In this paper, we systematically investigated the microstructure evolution and coercivity mechanism of hydrogenation-disproportionation-desorption-recombination (HDDR) treated Nd-Fe-B strip cast alloys by transmission electron microscopy (TEM) and three-dimensional atom probe (3DAP) analyses. The rod-like NdH_2+x phases with diameters of 10–20 nm are embedded into α-Fe matrix, which hereditarily leads to textured grains in HDDR alloy. The migration of NdH_2+x from Nd-rich region to α-Fe matrix during hydrogen absorption process contributes to the uniform redistribution of Nd-rich phases after HDDR treatment. The HDDR alloy with single domain grain sizes of 200–300 nm exhibits relatively low coercivity of 1.01 T that arises from pinning magnetic domain motion.
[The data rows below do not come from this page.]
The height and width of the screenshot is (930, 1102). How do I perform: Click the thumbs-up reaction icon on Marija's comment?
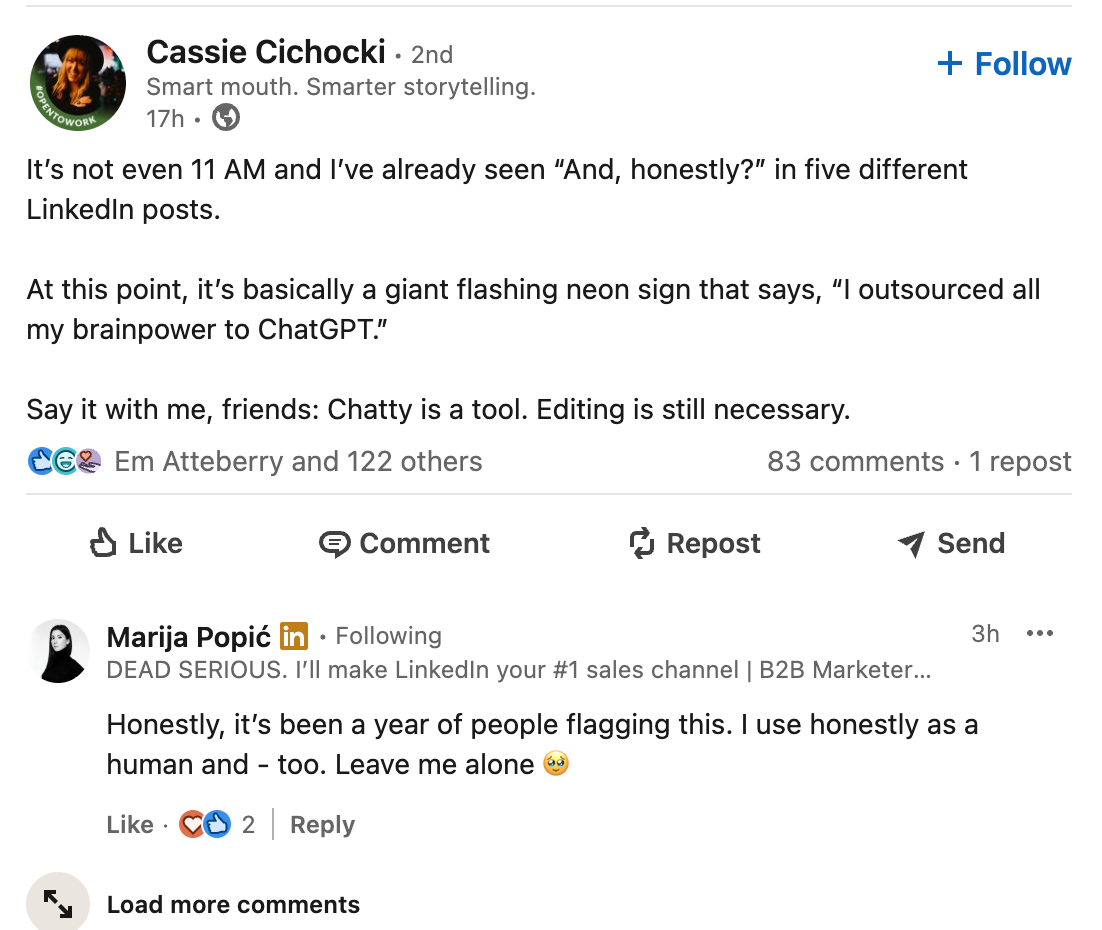coord(215,824)
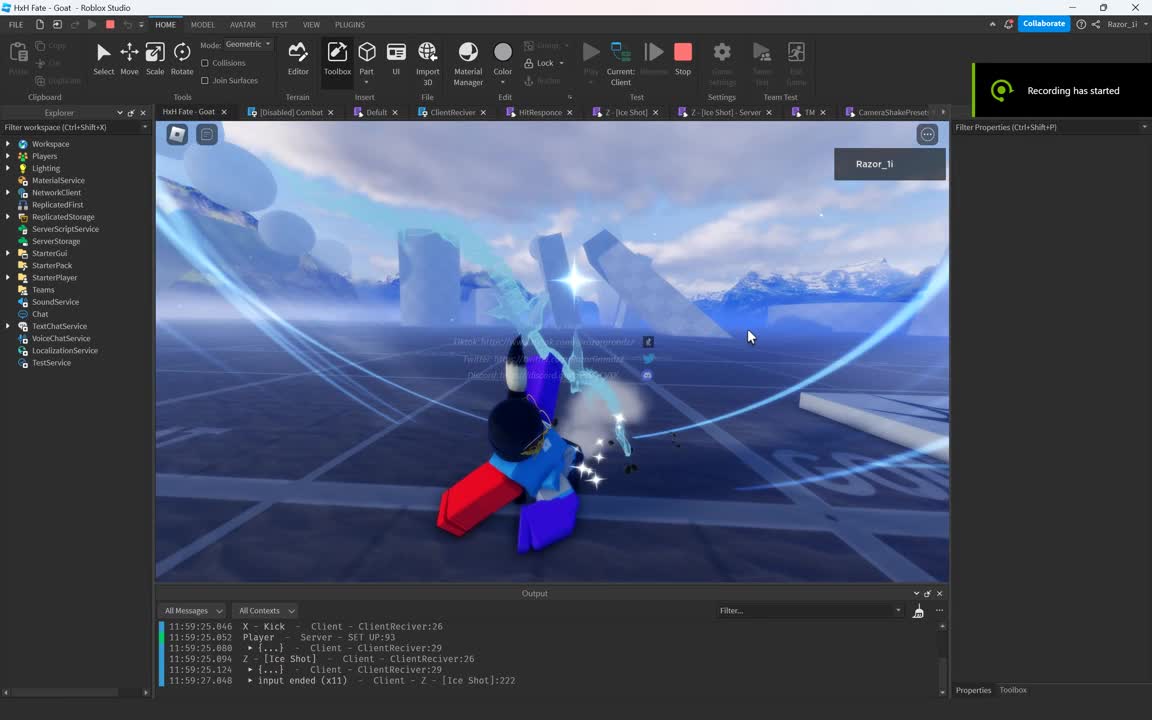
Task: Open the Terrain Editor
Action: coord(298,59)
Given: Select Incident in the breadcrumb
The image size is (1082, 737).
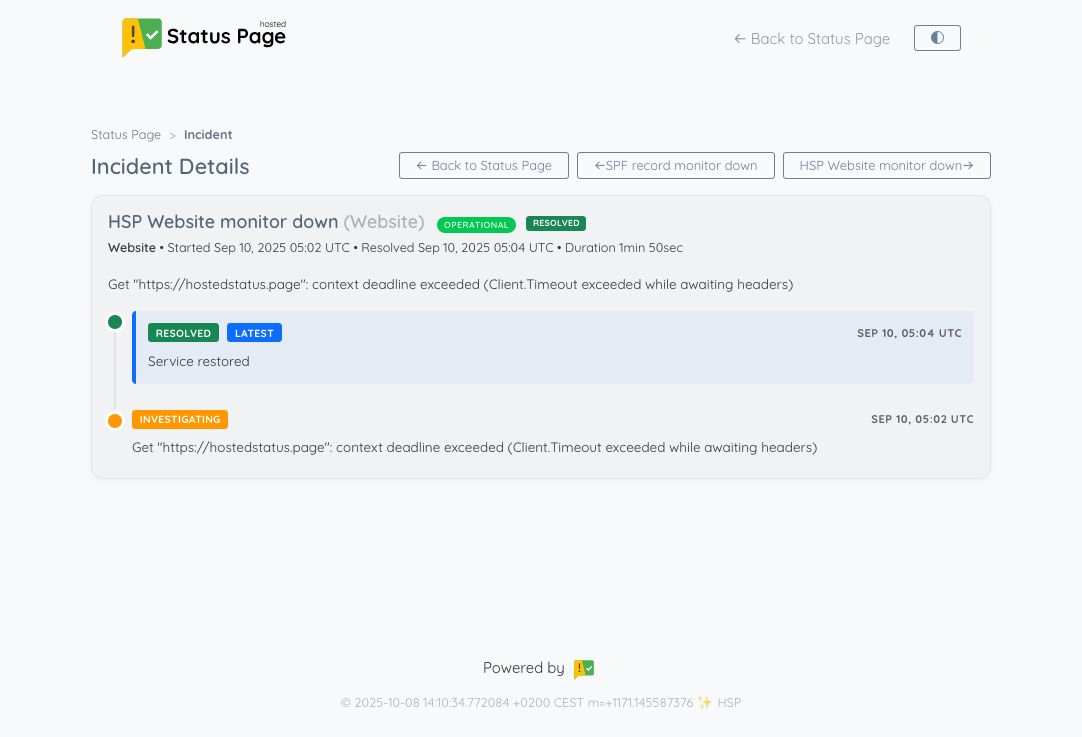Looking at the screenshot, I should (208, 134).
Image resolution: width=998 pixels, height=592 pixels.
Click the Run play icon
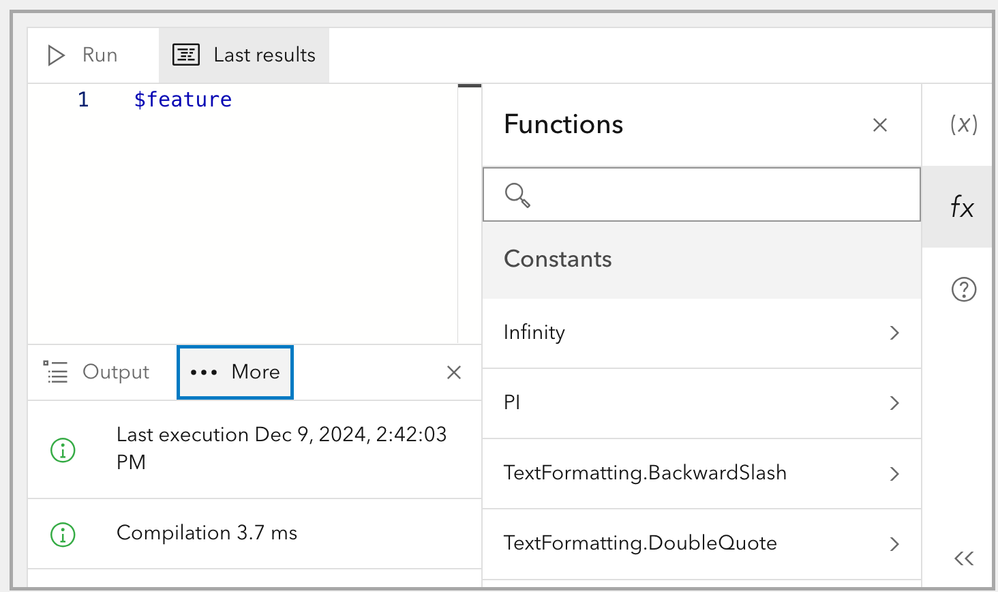coord(57,55)
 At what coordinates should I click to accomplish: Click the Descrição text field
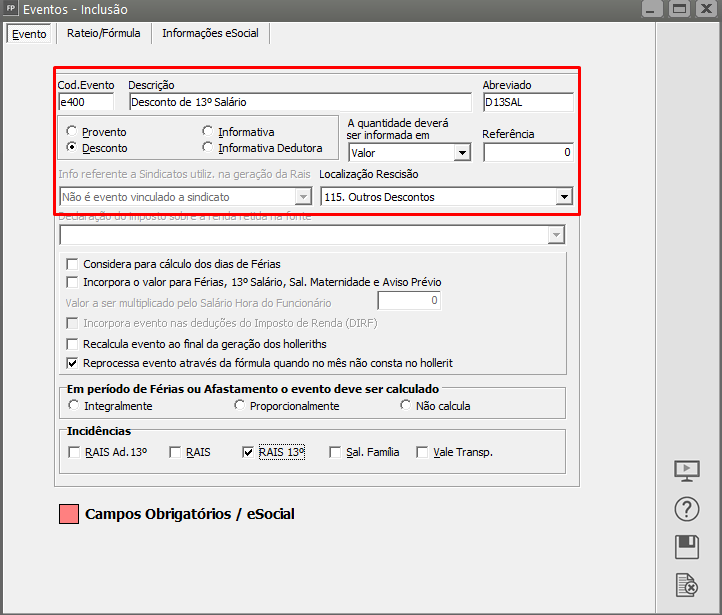tap(298, 102)
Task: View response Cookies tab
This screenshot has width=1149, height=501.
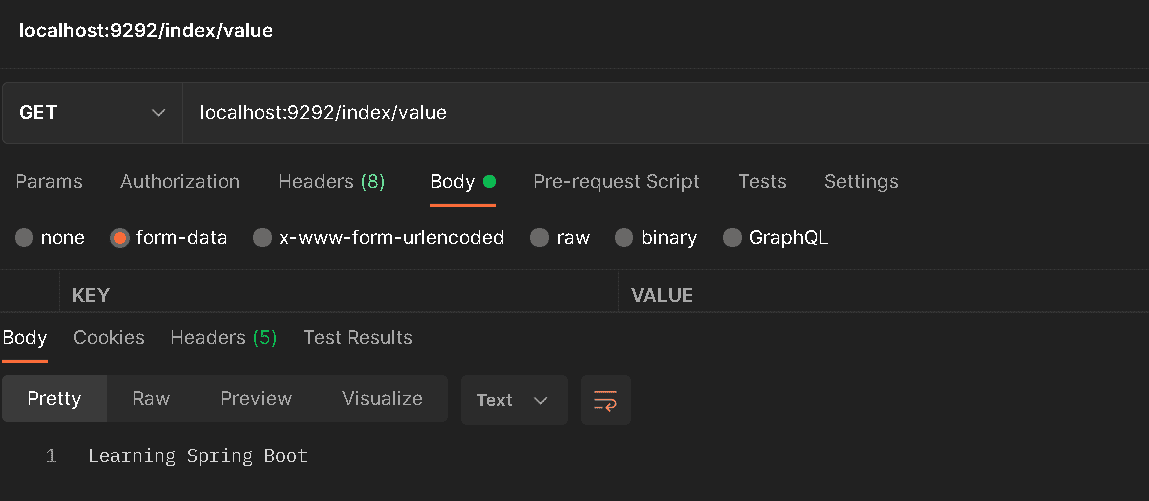Action: [109, 338]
The weak c-axis orientation of HDDR alloy results in a lower reverse magnetic field (coercivity) to reduce remanence to 0. Moreover, the direct contact of Nd₂Fe₁₄B grains and the high concentration of ferromagnetic elements (Fe content ≈ 66.06 at%, Co content ≈ 0.91 at%) in Nd-rich grain boundary layer lead to strong magnetostatic coupling effect among Nd₂Fe₁₄B grains. The nano-sized α-Fe inside Nd₂Fe₁₄B matrix makes the magnetization reversal easily and decreases the coercivity of HDDR alloy.

在本文中，我们通过透射电子显微镜（TEM）和三维原子探针（3DAP）分析系统研究了氢化-歧化-解吸-复合（HDDR）处理的Nd-Fe-B带铸合金的微观结构演变和矫顽力机制。 . 直径为 10-20 nm的棒状 NdH _{2+ x}相嵌入到 α-Fe 基体中，这在遗传上导致 HDDR 合金中的织构晶粒。NdH _{2+ x的迁移}在吸氢过程中从富Nd区域到α-Fe基体有助于HDDR处理后富Nd相的均匀重新分布。单畴晶粒尺寸为 200-300 nm 的 HDDR 合金表现出相对较低的 1.01 T 矫顽力，这是由钉扎磁畴运动引起的。HDDR合金的弱c轴取向导致较低的反向磁场（矫顽力）将剩磁降低到0。此外，Nd ₂ Fe ₁₄ B晶粒的直接接触和高浓度的铁磁元素（Fe含量≈66.06 at %, Co含量≈0.91 at%)在富Nd晶界层中导致Nd ₂ Fe ₁₄ B晶粒间的强静磁耦合效应。Nd中的纳米级α-Fe₂ Fe ₁₄ B 基体使磁化容易反转，降低HDDR合金的矫顽力。